オードリーは手に持っていた竹刀を肩に乗せて、マイクを掴んで粛々としゃべった。
「まずは新5年生の諸君、進級おめでとう。地球で実りある経験を積んだと思う。しかし月ではこうはいかないだろう。月では演戦を含む多数の実技授業がなされる。脱落者も、時には死者も、普通の学校の比ではない。精々遅れないようにしろ。気持ちで負けるな」
最後は語気を強めて、オードリーはそう結んだ。まるで熱血の先生だ。
「‥そして、次は生徒会長からの挨拶だ」
そう言って、オードリーは後ろ歩きで会場のセンターを空けた。同時にステージにあがってきたカタリナは、あの時のデートで私の隣りにいたカタリナではなかった。光をよく反射する青白い服を着て、りんとした顔つきで、一切の隙を見せず、とても上品に歩く人だった。ただでさえカタリナは遠い存在だと思っていたのに、こうして暗い会場を眩しい光で照らされているのを見ると、まるで会長は別の世界の人のような気がした。思わず、すぐ隣りにいるハンナを二度見した。ハンナはステージを凝視して私に気づかない様子だったので、それがかすかに悔しかった。
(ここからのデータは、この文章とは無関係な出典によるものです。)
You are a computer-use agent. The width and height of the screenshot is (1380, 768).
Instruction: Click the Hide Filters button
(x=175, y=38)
カタリナはマイクを優しく握って、私たち新5年生たちに語りかけた。
「新5年生の皆さん、進級おめでとうございます。わたしがメグワール学園月キャンパスの生徒会長、カタリナ・クィンティンです」
同時に会場から歓声が響いてきたので、カタリナは少しの間それを聞き取ってから、強めの声で制止した。
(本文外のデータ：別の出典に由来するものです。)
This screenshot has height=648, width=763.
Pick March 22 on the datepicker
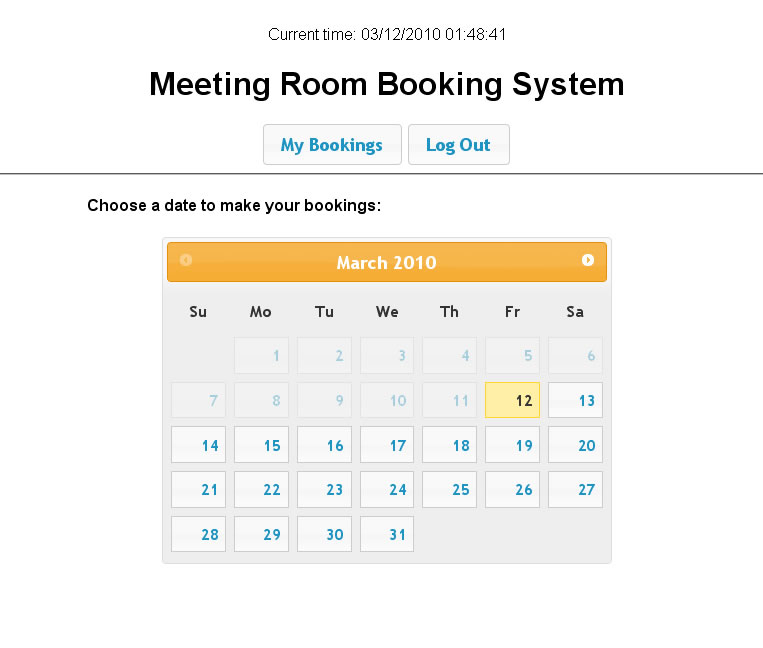coord(261,489)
「静粛に。オードリー書紀が話した通り、月キャンパスでは数多(あまた)の厳しい試練が課されます。ときにはくじける人も出てくるでしょう。ですがわたしは信じています。皆さんがどんな時にも自我を失わず、確(しか)とした自分であり続け、そして無事学園を卒業できると」
ここでいくらかの歓声を聞き届けて、カタリナはまた口を開いた。
「私たち先輩は特別に、新5年生のために催しを企画しました」
同時に壁に映像が投影された。この月キャンパス全体の地図のようだった。その一部が拡大される。カタリナはそれを指差しながら話した。
「今わたしたちがいる会場は、ここです。そしてその裏には森があります」
確かに旧レストランの裏の方には、女子寮の半分か3分の2くらいはあろうか、そこそこの面積の森があるようだ。